Aim of the exercise → Every line in the data below that has the word "round" should be returned.

Stored data entries:
>>>
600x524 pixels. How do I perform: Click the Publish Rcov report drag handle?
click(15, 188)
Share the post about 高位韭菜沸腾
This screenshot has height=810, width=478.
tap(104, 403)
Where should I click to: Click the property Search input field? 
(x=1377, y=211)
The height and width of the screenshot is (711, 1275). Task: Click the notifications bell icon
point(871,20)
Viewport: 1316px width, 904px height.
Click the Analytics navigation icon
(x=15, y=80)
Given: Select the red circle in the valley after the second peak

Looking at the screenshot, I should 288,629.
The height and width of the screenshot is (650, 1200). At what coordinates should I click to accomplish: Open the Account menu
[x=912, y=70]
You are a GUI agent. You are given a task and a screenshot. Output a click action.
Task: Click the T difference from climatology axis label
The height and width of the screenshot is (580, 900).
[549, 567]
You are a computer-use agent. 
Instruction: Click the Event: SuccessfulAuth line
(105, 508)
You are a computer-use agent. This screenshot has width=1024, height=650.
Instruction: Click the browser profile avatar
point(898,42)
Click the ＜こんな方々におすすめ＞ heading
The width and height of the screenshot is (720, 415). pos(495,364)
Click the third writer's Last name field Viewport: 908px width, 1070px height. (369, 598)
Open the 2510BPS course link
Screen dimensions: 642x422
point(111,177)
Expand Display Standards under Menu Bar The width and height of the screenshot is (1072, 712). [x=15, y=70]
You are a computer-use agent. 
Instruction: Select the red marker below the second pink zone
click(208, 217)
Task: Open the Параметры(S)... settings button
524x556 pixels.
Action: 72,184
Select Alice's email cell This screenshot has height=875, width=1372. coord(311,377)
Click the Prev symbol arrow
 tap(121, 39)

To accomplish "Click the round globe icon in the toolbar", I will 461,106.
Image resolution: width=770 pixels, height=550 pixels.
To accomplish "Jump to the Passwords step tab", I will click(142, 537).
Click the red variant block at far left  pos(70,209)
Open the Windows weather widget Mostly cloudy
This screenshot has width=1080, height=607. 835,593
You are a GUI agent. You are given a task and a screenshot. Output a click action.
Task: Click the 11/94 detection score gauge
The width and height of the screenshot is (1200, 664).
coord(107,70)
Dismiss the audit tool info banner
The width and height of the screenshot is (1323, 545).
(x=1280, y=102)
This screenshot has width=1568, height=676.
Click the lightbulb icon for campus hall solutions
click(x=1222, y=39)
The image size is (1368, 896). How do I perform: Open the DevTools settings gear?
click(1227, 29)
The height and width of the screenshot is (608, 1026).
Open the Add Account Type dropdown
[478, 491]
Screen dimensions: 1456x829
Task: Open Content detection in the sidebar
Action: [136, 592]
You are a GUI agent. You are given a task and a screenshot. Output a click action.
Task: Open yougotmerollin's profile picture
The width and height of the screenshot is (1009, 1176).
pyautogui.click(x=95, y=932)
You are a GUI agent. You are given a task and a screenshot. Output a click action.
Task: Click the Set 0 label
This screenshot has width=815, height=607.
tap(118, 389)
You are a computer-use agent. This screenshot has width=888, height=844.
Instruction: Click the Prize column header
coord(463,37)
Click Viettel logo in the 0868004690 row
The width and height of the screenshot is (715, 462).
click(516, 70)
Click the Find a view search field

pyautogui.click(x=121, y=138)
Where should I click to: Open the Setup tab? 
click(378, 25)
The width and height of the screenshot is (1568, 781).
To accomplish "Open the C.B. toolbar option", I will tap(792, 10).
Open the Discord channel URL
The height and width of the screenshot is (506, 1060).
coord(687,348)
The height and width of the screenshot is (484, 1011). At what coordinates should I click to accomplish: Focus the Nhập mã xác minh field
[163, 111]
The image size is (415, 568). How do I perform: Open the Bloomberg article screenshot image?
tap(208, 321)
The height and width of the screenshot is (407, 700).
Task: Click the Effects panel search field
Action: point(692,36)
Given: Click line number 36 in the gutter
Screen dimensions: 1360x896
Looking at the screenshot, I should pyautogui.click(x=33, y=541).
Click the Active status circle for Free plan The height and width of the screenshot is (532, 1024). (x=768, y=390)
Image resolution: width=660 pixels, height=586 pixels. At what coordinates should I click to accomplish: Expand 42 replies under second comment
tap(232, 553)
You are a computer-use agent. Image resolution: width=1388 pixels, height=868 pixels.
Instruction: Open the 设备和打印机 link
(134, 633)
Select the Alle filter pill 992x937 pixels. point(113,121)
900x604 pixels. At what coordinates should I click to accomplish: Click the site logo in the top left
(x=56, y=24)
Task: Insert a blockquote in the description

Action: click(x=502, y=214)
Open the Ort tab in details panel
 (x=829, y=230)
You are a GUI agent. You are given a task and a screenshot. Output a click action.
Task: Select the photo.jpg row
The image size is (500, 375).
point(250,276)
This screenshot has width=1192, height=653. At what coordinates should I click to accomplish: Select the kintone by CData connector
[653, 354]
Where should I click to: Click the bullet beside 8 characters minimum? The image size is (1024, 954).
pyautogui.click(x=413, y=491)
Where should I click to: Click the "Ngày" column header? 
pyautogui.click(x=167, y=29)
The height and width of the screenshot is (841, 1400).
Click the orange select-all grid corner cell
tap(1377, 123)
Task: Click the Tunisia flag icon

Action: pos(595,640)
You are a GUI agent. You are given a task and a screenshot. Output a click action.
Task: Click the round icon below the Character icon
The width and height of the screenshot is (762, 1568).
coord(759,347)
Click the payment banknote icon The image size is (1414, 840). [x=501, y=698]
<<<
Problem solution →
To accomplish "Click the round globe icon in the toolbar", I will 461,106.
Task: Click the round icon below the Character icon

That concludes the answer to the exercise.